Il est convenu que les salariés qui effectueront des périodes d’astreintes se verront attribuer une prime d’astreinte dont le montant brut est déterminé dans les conditions suivantes :
  • 100 € bruts pour toute astreinte du lundi soir au vendredi matin ou 25 € bruts/nuit si semaines inférieures à 4 nuits ;
  • 30 € bruts pour l’astreinte du vendredi soir ;
  • 30 € bruts pour l’astreinte du samedi matin ;
  • 30 € brut pour l’astreinte du samedi après-midi.


3-2 Rémunération des heures d’intervention


Les temps d’intervention constituent du temps de travail effectif et sont rémunérés comme tel.

En conséquence, trouveront à s’appliquer sur ce temps toutes les majorations légales ou conventionnelles.

Les temps de déplacement entre le lieu d’astreinte et le lieu d’intervention (aller-retour) sont considérés comme du temps de travail effectif au même titre que l’intervention.

Le décompte de l’intervention débute soit dès que le salarié démarre le travail si l’intervention à lieu à distance ou soit dès que le salarié part de son domicile s’il intervient sur site.
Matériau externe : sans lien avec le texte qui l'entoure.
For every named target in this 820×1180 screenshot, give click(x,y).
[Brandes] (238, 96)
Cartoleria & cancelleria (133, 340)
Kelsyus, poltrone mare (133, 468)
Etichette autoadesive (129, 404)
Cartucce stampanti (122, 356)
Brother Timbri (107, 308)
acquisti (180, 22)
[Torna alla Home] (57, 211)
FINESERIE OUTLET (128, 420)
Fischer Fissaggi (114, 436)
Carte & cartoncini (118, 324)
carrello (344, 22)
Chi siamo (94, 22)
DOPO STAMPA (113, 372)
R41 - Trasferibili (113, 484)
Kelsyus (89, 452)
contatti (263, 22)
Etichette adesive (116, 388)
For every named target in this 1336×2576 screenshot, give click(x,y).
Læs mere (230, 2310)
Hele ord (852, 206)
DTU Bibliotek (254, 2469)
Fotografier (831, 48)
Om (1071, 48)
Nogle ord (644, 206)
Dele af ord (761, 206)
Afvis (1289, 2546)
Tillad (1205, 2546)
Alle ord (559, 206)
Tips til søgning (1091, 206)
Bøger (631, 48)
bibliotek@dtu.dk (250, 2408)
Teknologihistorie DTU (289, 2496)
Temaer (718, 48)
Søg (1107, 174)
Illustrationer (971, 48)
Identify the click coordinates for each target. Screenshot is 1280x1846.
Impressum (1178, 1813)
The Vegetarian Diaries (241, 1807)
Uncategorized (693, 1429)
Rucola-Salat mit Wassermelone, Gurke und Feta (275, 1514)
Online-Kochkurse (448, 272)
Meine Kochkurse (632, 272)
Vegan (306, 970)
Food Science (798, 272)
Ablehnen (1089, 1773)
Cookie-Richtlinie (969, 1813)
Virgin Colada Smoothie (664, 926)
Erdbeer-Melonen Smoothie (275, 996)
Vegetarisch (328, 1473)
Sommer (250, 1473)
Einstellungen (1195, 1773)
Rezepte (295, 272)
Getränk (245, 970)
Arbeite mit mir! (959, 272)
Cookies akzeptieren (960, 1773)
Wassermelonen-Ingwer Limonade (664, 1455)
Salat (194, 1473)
Elle se termine soit à la fin de l’intervention à distance, soit au retour du salarié à son domicile si celui-ci intervient sur site.

Pour les salariés non soumis au forfait jours, les majorations légales ou conventionnelles sont appliquées sur ces heures.

Concernant plus particulièrement les salariés en forfait annuel en jours, les temps d’intervention rentrent dans leurs forfaits annuels respectifs. Plus particulièrement ces temps sont comptabilisés de la manière suivante :
Une demi-journée équivaut à 4 heures d’intervention
0,5 jour est décompté du forfait annuel en jours limité à 218 jours
Une journée complète équivaut à plus de 4 heures d’intervention
1 jour est décompté du forfait annuel en jours limité à 218 jours

Les temps de déplacement entre le lieu d’astreinte et le lieu d’intervention sont considérés comme du temps de travail effectif au même titre que l’intervention.


3-3 Frais de déplacement


Les frais de déplacement liés à cette intervention seront rémunérés conformément au barème en vigueur.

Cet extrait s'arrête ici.